Exercise objective:
Write out the lines of the records from the one containing "Open the Logbook" to the very last, keeping each exactly as it is.
(Beginning of Provided records)
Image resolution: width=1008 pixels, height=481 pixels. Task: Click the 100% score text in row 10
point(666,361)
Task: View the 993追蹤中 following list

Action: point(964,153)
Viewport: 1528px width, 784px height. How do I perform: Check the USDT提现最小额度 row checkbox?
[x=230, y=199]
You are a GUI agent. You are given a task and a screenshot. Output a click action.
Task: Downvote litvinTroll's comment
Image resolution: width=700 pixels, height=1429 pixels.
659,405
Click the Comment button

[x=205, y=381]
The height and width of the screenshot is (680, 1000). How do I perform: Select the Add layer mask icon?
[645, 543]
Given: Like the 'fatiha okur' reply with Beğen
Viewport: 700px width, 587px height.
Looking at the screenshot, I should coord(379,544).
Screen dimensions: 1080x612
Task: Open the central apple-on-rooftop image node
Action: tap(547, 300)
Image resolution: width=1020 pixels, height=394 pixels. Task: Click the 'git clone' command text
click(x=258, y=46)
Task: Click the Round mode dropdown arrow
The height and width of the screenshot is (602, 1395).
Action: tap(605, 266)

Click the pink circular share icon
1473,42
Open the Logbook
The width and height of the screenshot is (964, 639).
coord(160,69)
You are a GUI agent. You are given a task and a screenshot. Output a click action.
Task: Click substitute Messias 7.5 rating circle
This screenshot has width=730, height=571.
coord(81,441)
(End of Provided records)
The completed task:
Open the Logbook
The width and height of the screenshot is (964, 639).
coord(160,69)
You are a GUI agent. You are given a task and a screenshot. Output a click action.
Task: Click substitute Messias 7.5 rating circle
This screenshot has width=730, height=571.
coord(81,441)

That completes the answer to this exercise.